# [Goal of the exercise]
The entries below are to be restated exactly, and their images are to be omitted.

# [Stored records]
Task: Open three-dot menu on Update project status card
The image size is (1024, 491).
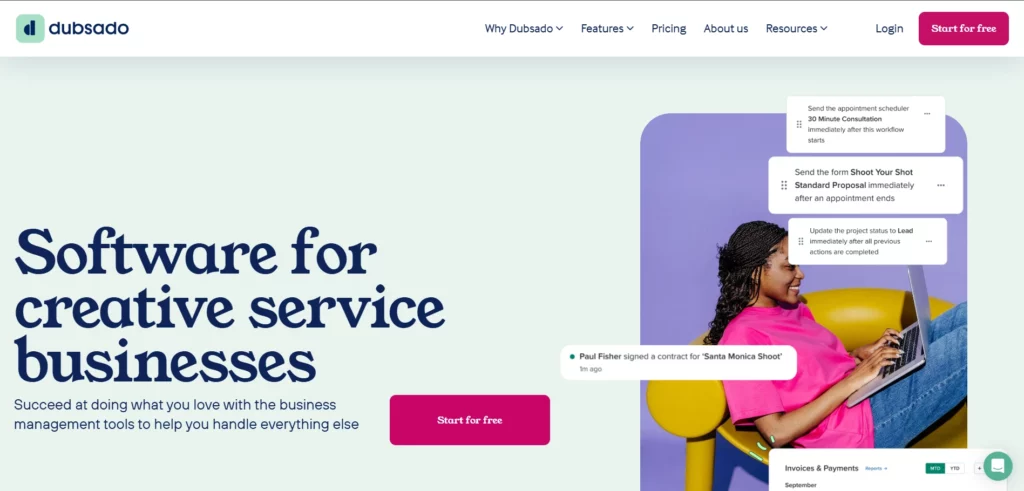Action: point(929,242)
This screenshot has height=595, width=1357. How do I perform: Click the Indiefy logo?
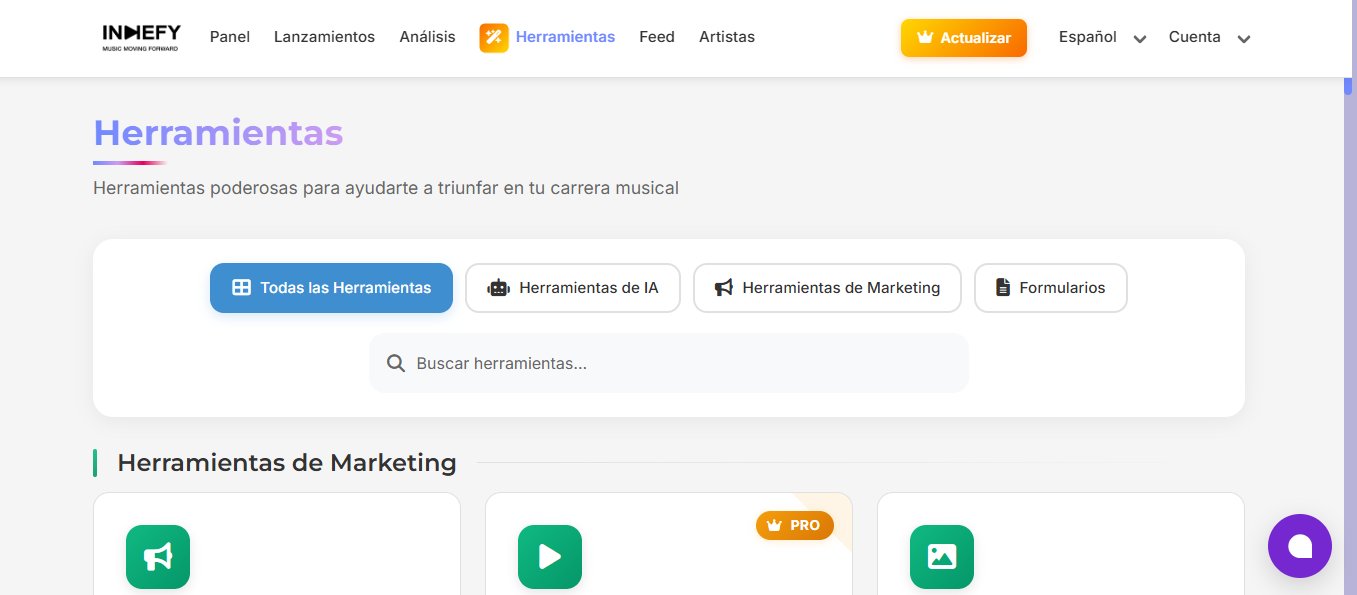point(141,37)
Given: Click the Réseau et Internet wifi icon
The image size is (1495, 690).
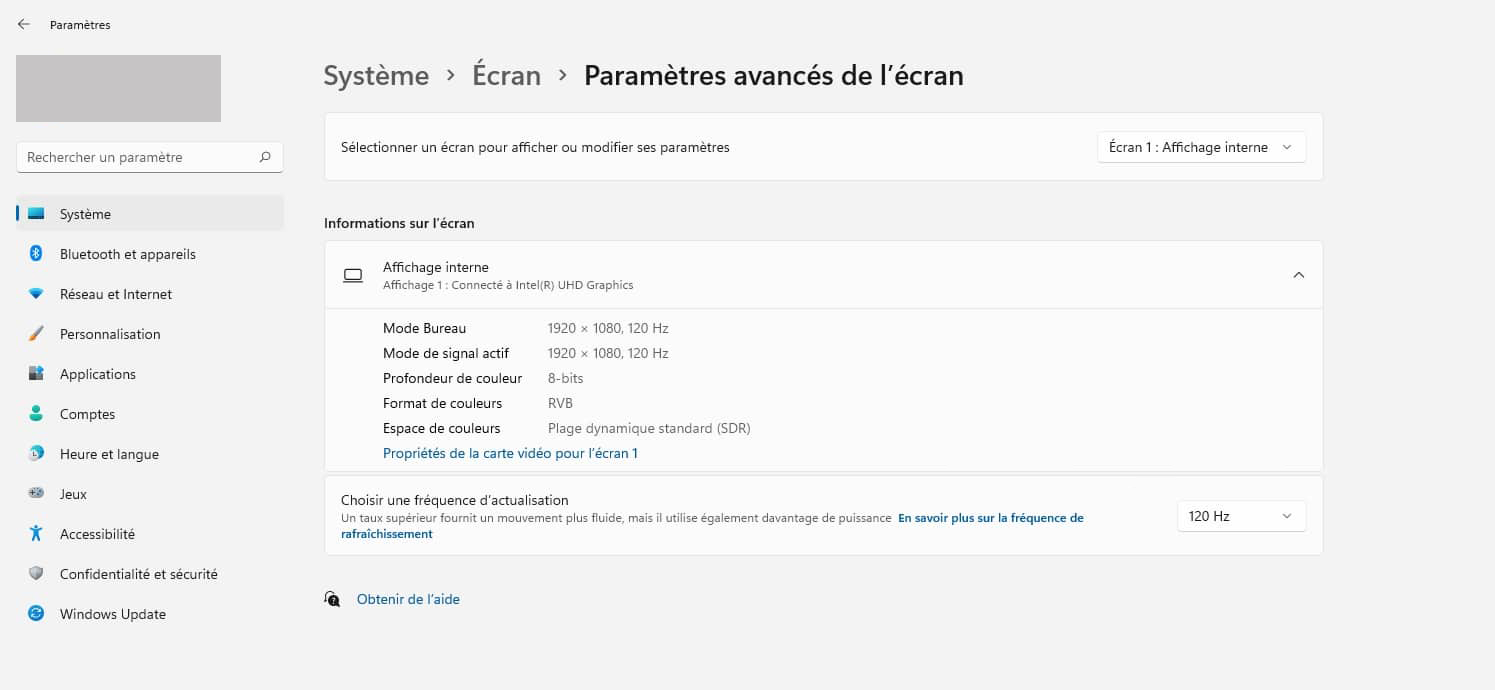Looking at the screenshot, I should point(36,294).
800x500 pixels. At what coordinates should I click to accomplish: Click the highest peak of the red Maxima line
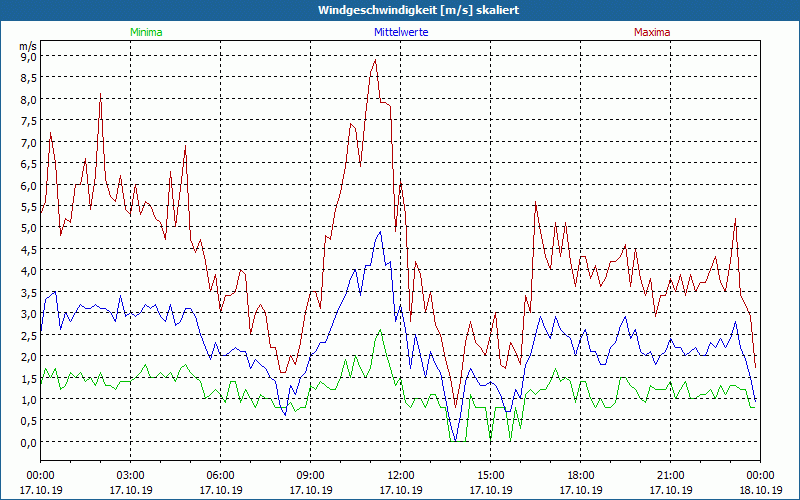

# [Task output]
Task: Open three-dot menu on Update project status card
The image size is (1024, 491).
Action: point(929,242)
This screenshot has height=595, width=1357. How do I perform: Click the Indiefy logo?
point(141,37)
Given: Click the Réseau et Internet wifi icon
The image size is (1495, 690).
Looking at the screenshot, I should point(36,294).
800x500 pixels. At what coordinates should I click to accomplish: Click the highest peak of the red Maxima line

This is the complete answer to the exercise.